Copy out all of the records below line for line, without changing anything.

(Entries on locating words and elements)
────────────────────

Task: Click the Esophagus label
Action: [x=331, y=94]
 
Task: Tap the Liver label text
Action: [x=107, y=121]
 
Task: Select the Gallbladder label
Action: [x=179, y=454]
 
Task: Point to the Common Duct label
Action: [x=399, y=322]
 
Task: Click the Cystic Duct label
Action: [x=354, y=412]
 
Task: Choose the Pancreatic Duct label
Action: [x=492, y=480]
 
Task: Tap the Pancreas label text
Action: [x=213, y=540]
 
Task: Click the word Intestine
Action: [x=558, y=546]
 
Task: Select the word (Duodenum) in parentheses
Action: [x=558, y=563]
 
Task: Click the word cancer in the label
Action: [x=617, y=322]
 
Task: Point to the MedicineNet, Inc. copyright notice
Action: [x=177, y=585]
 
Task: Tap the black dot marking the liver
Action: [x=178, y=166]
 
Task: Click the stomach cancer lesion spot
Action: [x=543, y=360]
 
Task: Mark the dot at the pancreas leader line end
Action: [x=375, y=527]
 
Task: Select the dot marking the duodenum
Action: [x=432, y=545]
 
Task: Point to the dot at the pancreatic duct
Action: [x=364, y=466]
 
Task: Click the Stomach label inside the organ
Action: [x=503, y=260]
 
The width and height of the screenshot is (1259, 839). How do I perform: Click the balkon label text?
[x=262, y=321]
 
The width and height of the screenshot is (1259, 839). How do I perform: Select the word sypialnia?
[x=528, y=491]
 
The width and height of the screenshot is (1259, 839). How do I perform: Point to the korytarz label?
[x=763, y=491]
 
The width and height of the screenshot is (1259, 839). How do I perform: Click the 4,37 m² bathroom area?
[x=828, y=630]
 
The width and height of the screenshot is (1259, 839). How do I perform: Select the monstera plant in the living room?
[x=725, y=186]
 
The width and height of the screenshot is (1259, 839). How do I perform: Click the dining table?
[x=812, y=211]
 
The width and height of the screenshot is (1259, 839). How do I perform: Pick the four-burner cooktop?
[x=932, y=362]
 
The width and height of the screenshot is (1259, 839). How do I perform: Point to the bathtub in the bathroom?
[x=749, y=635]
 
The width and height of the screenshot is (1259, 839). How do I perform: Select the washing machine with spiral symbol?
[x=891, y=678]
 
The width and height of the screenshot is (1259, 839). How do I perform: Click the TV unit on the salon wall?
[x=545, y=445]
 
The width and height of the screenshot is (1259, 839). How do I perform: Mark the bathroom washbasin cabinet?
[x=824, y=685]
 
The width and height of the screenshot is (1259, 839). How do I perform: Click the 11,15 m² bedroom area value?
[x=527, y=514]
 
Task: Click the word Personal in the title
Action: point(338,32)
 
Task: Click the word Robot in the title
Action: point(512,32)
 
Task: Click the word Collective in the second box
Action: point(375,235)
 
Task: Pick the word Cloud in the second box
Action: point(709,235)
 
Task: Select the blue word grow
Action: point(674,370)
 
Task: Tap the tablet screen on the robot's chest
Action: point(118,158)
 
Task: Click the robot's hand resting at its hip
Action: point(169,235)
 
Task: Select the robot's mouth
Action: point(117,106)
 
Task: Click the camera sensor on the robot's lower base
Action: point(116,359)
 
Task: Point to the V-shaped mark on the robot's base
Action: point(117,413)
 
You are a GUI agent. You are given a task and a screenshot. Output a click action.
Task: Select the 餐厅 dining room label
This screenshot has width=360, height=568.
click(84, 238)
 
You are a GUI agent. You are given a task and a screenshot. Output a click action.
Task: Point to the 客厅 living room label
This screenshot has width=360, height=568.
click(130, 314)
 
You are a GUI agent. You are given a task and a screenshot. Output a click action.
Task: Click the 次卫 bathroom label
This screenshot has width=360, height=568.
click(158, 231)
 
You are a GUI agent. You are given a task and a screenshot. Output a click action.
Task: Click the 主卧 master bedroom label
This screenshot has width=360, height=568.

────────────────────

IN RESPONSE —
Task: Click the Esophagus label
Action: [x=331, y=94]
 
Task: Tap the Liver label text
Action: [x=107, y=121]
 
Task: Select the Gallbladder label
Action: [x=179, y=454]
 
Task: Point to the Common Duct label
Action: [x=399, y=322]
 
Task: Click the Cystic Duct label
Action: [x=354, y=412]
 
Task: Choose the Pancreatic Duct label
Action: [x=492, y=480]
 
Task: Tap the Pancreas label text
Action: [x=213, y=540]
 
Task: Click the word Intestine
Action: [x=558, y=546]
 
Task: Select the word (Duodenum) in parentheses
Action: [x=558, y=563]
 
Task: Click the word cancer in the label
Action: [x=617, y=322]
 
Task: Point to the MedicineNet, Inc. copyright notice
Action: [x=177, y=585]
 
Task: Tap the black dot marking the liver
Action: [x=178, y=166]
 
Task: Click the stomach cancer lesion spot
Action: [x=543, y=360]
 
Task: Mark the dot at the pancreas leader line end
Action: [x=375, y=527]
 
Task: Select the dot marking the duodenum
Action: [x=432, y=545]
 
Task: Point to the dot at the pancreatic duct
Action: [x=364, y=466]
 
Task: Click the Stomach label inside the organ
Action: [x=503, y=260]
 
The width and height of the screenshot is (1259, 839). How do I perform: Click the balkon label text?
[x=262, y=321]
 
The width and height of the screenshot is (1259, 839). How do I perform: Select the word sypialnia?
[x=528, y=491]
 
The width and height of the screenshot is (1259, 839). How do I perform: Point to the korytarz label?
[x=763, y=491]
 
The width and height of the screenshot is (1259, 839). How do I perform: Click the 4,37 m² bathroom area?
[x=828, y=630]
 
The width and height of the screenshot is (1259, 839). How do I perform: Select the monstera plant in the living room?
[x=725, y=186]
 
The width and height of the screenshot is (1259, 839). How do I perform: Click the dining table?
[x=812, y=211]
 
The width and height of the screenshot is (1259, 839). How do I perform: Pick the four-burner cooktop?
[x=932, y=362]
 
The width and height of the screenshot is (1259, 839). How do I perform: Point to the bathtub in the bathroom?
[x=749, y=635]
 
The width and height of the screenshot is (1259, 839). How do I perform: Select the washing machine with spiral symbol?
[x=891, y=678]
 
The width and height of the screenshot is (1259, 839). How do I perform: Click the TV unit on the salon wall?
[x=545, y=445]
 
The width and height of the screenshot is (1259, 839). How do I perform: Mark the bathroom washbasin cabinet?
[x=824, y=685]
 
The width and height of the screenshot is (1259, 839). How do I perform: Click the 11,15 m² bedroom area value?
[x=527, y=514]
 
Task: Click the word Personal in the title
Action: point(338,32)
 
Task: Click the word Robot in the title
Action: point(512,32)
 
Task: Click the word Collective in the second box
Action: point(375,235)
 
Task: Pick the word Cloud in the second box
Action: point(709,235)
 
Task: Select the blue word grow
Action: point(674,370)
 
Task: Tap the tablet screen on the robot's chest
Action: point(118,158)
 
Task: Click the robot's hand resting at its hip
Action: point(169,235)
 
Task: Select the robot's mouth
Action: point(117,106)
 
Task: Click the camera sensor on the robot's lower base
Action: point(116,359)
 
Task: Point to the V-shaped mark on the robot's base
Action: point(117,413)
 
You are a GUI agent. You are given a task and a screenshot. Output a click action.
Task: Select the 餐厅 dining room label
This screenshot has width=360, height=568.
click(84, 238)
 
You are a GUI agent. You are given a task and a screenshot. Output a click action.
Task: Point to the 客厅 living room label
This screenshot has width=360, height=568.
click(130, 314)
 
You are a GUI agent. You are given a task and a screenshot. Output a click action.
Task: Click the 次卫 bathroom label
This screenshot has width=360, height=568.
click(158, 231)
 
You are a GUI agent. You are given a task and a screenshot. Output a click action.
Task: Click the 主卧 master bedroom label
This screenshot has width=360, height=568.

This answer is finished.